COMM3F Network Simulation
(Ian Fletcher & John Tindle).

Ns2 Tutorial
Paul Guy 3rd December 2003

2. Background for Ns2

2.1. Node types

Nodes in Ns are the hardware entities (hosts) within a simulation topology. Each simulation requires an instance of the simulator class. Nodes are defined in a standalone class in Otcl. Two basic node types exist unicast and multicast, which contain components that are TclObjects, which give them the correct functionality for routing in a particular simulation.

The node can be configured to customise it for example to create a mobile node in a wireless topology. Unicast is the default in Ns. Nodes contain a node entry object and classifiers but to get started the two main classifiers defined for a node that are of concern here are an address classifier and a port classifier which ensure incoming packets are sent to the correct agent or outgoing link.
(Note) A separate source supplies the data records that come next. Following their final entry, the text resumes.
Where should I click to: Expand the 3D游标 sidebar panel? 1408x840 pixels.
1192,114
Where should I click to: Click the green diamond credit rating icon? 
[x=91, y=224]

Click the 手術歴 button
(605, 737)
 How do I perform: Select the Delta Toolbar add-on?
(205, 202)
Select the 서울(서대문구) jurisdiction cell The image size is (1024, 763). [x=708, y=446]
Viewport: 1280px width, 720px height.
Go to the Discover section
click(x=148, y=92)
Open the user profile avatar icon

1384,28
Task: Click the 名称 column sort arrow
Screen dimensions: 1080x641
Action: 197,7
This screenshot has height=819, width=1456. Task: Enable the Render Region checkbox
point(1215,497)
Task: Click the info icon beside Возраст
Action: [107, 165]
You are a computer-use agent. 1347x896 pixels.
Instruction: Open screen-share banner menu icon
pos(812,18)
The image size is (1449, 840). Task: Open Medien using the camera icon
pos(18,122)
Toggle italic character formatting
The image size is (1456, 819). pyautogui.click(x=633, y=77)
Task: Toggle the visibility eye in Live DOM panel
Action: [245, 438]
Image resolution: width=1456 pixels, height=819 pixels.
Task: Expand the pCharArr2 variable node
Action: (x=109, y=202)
This gives us our first two key words “Agent” and “Link” which allows us to look at a basic node. In the diagram below there are two nodes, which have a link. The link can be either simplex or duplex.

You will notice that each node has an agent attached; this is the connection / protocol, which could be TCP. On top of this agent sits an application, which puts traffic onto our network such as FTP. An agent is normally software based.

[Fig-1. Node Construction [RED01]]

An agent comes in two flavours, a Source agent and a sink agent. The source agent is the generator of packet data and the sink node is the destination of the packet data. Lets call our nodes node1 on the left and node2 on the right.

If TCP was added to node1 making it a source agent and we needed to send data to node2 a TCPsink agent would have to be attached to node2. Once the two agents are attached an explicit declaration is required to connect the two nodes. Alternatively UDP could have been used on node1 and a null agent sink on node2.

So a node has agents attached and applications attached to the agent only certain applications should be attached to certain agents for example UDP and CBR we will discuss CBR in more detail later. A node can have one or more links. A node can be a source or sink node or even both depending on the topology.

2.2. 20 network protocols

IP Internet Protocol
A layer 3 Protocol. Comes in two versions IPV4, IPV6. This is a data-oriented protocol that communicates data across a network that is used by both source and host.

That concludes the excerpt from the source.